> **WHAT IS REQUIRED**
Work through the data below line by line and say how many lines hold "computer"; give only the number.

Entries taken from a collection

____________________

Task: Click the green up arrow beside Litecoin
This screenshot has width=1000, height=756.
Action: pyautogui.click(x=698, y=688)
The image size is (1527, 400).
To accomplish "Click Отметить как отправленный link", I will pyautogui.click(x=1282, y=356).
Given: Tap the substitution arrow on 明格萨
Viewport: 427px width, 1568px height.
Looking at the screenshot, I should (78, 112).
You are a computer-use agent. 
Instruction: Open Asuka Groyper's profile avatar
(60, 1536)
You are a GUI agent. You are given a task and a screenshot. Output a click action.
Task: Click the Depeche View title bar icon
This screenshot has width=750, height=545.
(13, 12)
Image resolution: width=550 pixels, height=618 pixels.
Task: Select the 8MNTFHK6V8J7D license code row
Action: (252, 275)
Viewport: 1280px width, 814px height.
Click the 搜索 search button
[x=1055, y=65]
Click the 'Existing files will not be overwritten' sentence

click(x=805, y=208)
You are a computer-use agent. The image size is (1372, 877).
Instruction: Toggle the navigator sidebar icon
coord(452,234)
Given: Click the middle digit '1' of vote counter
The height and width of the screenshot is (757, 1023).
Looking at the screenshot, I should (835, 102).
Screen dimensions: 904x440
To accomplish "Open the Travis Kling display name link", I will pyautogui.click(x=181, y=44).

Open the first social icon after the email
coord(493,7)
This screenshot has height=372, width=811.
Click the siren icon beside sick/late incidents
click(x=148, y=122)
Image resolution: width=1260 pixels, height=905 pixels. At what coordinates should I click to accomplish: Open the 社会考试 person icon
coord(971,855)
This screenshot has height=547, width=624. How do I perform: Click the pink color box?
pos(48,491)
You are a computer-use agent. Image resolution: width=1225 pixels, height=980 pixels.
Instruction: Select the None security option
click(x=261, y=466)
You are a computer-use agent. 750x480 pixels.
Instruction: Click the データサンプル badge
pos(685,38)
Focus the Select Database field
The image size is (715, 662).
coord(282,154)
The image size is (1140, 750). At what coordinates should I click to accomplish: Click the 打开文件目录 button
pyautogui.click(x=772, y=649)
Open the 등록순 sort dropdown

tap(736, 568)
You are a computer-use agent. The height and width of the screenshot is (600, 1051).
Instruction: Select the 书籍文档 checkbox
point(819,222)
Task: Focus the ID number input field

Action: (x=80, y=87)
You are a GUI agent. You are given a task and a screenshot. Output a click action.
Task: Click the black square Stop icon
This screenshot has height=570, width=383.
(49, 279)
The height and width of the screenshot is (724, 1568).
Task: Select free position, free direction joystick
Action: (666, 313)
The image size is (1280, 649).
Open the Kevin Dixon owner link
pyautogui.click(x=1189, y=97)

____________________

> **FINAL ANSWER**
5